• [To do]:
Below are the records; copy out every line that holds the word "computer".

BEGIN

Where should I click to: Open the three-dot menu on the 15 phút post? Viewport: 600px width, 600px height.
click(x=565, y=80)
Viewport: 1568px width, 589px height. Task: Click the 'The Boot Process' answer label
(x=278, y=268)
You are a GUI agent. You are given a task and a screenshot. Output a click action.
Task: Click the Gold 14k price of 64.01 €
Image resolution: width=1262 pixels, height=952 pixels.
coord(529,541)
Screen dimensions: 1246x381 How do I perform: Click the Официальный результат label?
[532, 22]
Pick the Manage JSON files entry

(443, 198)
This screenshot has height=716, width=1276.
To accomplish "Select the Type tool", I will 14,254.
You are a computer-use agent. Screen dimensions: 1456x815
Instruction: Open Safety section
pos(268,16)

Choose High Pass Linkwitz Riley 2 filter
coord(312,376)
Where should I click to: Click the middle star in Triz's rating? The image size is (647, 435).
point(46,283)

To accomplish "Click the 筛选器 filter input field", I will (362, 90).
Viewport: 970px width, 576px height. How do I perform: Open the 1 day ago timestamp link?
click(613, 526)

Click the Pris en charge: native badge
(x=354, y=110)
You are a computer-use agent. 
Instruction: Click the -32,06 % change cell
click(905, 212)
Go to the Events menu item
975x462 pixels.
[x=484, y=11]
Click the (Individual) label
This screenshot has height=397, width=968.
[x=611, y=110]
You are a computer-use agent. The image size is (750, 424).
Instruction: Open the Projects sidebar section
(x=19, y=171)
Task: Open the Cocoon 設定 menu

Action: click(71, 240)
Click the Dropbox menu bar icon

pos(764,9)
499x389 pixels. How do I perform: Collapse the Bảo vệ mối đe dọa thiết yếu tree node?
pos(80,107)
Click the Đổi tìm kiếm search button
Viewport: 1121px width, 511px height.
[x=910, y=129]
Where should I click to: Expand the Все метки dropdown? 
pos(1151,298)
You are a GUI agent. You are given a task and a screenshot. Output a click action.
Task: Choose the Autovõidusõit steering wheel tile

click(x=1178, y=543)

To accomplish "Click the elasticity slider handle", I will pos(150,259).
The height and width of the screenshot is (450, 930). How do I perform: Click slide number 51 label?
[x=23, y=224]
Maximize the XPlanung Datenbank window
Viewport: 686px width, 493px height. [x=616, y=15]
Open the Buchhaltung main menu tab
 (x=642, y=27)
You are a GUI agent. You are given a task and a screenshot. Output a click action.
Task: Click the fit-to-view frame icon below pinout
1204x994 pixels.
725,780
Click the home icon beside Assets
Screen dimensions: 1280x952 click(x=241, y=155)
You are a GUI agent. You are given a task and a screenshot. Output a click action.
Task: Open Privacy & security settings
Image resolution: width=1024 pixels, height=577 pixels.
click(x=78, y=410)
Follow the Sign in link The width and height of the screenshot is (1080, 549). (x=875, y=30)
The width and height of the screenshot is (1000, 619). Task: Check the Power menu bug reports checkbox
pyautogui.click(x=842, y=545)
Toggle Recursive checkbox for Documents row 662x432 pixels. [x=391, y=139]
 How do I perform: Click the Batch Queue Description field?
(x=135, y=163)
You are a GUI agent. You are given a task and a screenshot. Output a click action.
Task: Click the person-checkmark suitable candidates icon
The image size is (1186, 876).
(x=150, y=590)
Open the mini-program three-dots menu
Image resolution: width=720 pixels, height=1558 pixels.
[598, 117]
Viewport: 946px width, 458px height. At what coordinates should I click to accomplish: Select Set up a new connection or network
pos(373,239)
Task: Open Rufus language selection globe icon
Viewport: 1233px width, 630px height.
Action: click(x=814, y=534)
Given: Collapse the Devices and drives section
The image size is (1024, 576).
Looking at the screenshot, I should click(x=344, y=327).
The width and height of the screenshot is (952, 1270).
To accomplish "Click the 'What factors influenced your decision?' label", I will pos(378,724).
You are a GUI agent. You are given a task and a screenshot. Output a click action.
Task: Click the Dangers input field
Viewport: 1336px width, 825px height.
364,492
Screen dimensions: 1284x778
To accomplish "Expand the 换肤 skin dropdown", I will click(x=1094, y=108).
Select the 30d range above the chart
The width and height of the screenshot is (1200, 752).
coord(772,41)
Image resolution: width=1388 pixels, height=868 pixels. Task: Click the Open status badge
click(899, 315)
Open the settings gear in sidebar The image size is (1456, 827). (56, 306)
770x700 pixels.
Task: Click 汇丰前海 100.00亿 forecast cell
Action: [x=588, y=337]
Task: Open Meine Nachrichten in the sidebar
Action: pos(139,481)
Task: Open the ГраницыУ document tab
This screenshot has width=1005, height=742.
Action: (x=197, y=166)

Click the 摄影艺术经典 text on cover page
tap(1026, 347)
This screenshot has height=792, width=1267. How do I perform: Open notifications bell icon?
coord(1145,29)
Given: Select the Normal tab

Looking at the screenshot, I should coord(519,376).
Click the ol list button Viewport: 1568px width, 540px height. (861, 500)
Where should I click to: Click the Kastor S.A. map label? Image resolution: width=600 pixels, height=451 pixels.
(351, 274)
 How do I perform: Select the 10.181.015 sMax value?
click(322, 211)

END

• [Your solution]:
You are a computer-use agent. Screen dimensions: 1456x815
You are a computer-use agent. 
You are a computer-use agent. The image size is (750, 424).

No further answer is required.